======== Extract to read

I had a pony who did both suspensory and check ligament on the same leg at the same time. Vet (Leahurst) was very admanat the pny would never be ridden again due to the extent of the damage. they did think he would be field sound which given the pony was 18 years old and owed me nothing we aimed for. Given 6 months box rest, 12 months paddock rest, and a good 6 months of road work and slowly bringing back into work the pony went out and won open M&M classes at county shows. Unless pointed out you would never have known he had the injury.

I would have had him PTS before doing something as barbaric as firing him


----------



## hopscotch bandit (22 February 2017)

9tails said:



			If the OP is Applecart, she's returned to deliberately cause havoc.  Who in their right mind posts about having their horse pin fired, knowing it will rile up most posters.  So if it is Applecart, maybe we should suggest she get professional help for MH issues?
		
Click to expand...

What a really spiteful and unnecessary thing to say about someone. I am certainly not AC14 but what I am in the very proud sister of someone who has fought MH issues all her life and find it quite demeaning that you should ridicule someone in this way. 


Cortez said:



			*The clanging noise of a closed mind reverberates.................
		
Click to expand...

I should think the OP feels like this too.  Her question in her OP was "But has anyone info on what to expect after the healing??"It was not give her 11 pages of abuse about how I have wronged my horse. 



conniegirl said:



			I had a pony who did both suspensory and check ligament on the same leg at the same time. Vet (Leahurst) was very admanat the pny would never be ridden again due to the extent of the damage. they did think he would be field sound which given the pony was 18 years old and owed me nothing we aimed for. Given 6 months box rest, 12 months paddock rest, and a good 6 months of road work and slowly bringing back into work the pony went out and won open M&M classes at county shows. Unless pointed out you would never have known he had the injury.

I would have had him PTS before doing something as barbaric as firing him
		
Click to expand...

Indeed time is a great healer but the original poster did say that theyhad taken advice from their vet. surely this would suggest that their vet is negligent rather than they are themselves. I said in my last post that I didn't agree/disagree with pinfiring and I have heard to sides of the argument. I prefer to siton the fence when it is a subject that isn't close to my hear or that I have experience with.I do agree that to breed for the mare would be unfair and a waste of time.


----------



## conniegirl (22 February 2017)

hopscotch bandit said:



			What a really spiteful and unnecessary thing to say about someone. I am certainly not AC14 but what I am in the very proud sister of someone who has fought MH issues all her life and find it quite demeaning that you should ridicule someone in this way. 

I should think the OP feels like this too.  Her question in her OP was "But has anyone info on what to expect after the healing??"It was not give her 11 pages of abuse about how I have wronged my horse. 


Indeed time is a great healer but the original poster did say that they had taken advice from their vet. surely this would suggest that their vet is negligent rather than they are themselves. I said in my last post that I didn't agree/disagree with pinfiring and I have heard to sides of the argument. I prefer to siton the fence when it is a subject that isn't close to my hear or that I have experience with.I do agree that to breed for the mare would be unfair and a waste of time.

================
======== Given information

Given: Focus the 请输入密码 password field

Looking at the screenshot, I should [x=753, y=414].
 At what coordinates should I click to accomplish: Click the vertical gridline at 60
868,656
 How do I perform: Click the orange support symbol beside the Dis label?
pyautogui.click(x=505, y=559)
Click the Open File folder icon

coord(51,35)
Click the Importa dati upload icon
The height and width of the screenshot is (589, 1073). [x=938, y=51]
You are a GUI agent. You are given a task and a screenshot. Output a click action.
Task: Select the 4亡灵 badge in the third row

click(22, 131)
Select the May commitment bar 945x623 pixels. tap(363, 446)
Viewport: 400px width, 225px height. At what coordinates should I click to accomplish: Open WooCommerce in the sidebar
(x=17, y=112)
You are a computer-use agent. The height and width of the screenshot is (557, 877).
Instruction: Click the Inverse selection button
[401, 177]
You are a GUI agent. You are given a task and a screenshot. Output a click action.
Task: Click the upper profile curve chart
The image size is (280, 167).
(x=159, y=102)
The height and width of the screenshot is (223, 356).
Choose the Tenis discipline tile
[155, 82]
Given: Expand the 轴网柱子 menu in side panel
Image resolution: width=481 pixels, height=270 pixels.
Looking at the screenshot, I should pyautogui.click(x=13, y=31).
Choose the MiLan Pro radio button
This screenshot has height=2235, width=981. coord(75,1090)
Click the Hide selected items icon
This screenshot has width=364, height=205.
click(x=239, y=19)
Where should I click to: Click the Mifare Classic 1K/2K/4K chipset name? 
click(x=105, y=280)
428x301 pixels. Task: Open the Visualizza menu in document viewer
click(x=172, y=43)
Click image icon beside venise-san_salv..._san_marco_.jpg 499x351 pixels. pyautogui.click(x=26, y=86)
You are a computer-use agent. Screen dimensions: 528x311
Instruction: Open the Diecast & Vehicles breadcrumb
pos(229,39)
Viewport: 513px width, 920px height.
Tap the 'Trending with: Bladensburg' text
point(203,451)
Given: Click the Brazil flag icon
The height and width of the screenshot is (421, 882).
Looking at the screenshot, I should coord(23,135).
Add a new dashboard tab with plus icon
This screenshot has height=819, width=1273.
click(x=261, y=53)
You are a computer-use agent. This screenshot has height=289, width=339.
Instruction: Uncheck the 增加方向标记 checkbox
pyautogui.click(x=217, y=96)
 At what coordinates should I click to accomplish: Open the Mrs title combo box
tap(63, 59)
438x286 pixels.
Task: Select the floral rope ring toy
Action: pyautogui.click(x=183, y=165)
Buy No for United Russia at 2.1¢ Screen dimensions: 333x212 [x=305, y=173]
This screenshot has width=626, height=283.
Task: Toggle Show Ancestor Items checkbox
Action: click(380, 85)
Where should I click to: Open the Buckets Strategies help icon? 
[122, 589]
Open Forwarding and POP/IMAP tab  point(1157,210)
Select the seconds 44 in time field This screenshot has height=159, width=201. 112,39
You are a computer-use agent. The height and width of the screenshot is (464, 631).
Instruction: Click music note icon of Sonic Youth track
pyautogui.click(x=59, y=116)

================

(Exercise instructions):
• a. In the forum thread on pin firing, how many months of box rest was the injured pony given?
• b. Continue the forum thread on pin firing from the point where it stops.

(Exercise answers):
• a. Six months.

• b.
		
Click to expand...

Sorry but before doing anything major to my horse I will always research what the vet advises so that I am fully informed of what I am about to put my horse through. Even a very small amount of research on pin firing proves it is downright cruel.
I believe any horse owner should do research before putting thier horse through major vet interventions (except in emergency situations like a horse dieing of colic). So yes I consider the owner as negligent here.
If a vet suggested firing (of any form) to me I would be reporting to the BCVS immediately.


----------



## AandK (22 February 2017)

hopscotch bandit said:



			What a really spiteful and unnecessary thing to say about someone. I am certainly not AC14 but what I am in the very proud sister of someone who has fought MH issues all her life and find it quite demeaning that you should ridicule someone in this way. 

I should think the OP feels like this too.  Her question in her OP was "But has anyone info on what to expect after the healing??"It was not give her 11 pages of abuse about how I have wronged my horse. 


Indeed time is a great healer but the original poster did say that theyhad taken advice from their vet. surely this would suggest that their vet is negligent rather than they are themselves. I said in my last post that I didn't agree/disagree with pinfiring and I have heard to sides of the argument. I prefer to siton the fence when it is a subject that isn't close to my hear or that I have experience with.I do agree that to breed for the mare would be unfair and a waste of time.
		
Click to expand...

I guess you are a friend of AC then as your friend's horse has had all the same issues her horse had.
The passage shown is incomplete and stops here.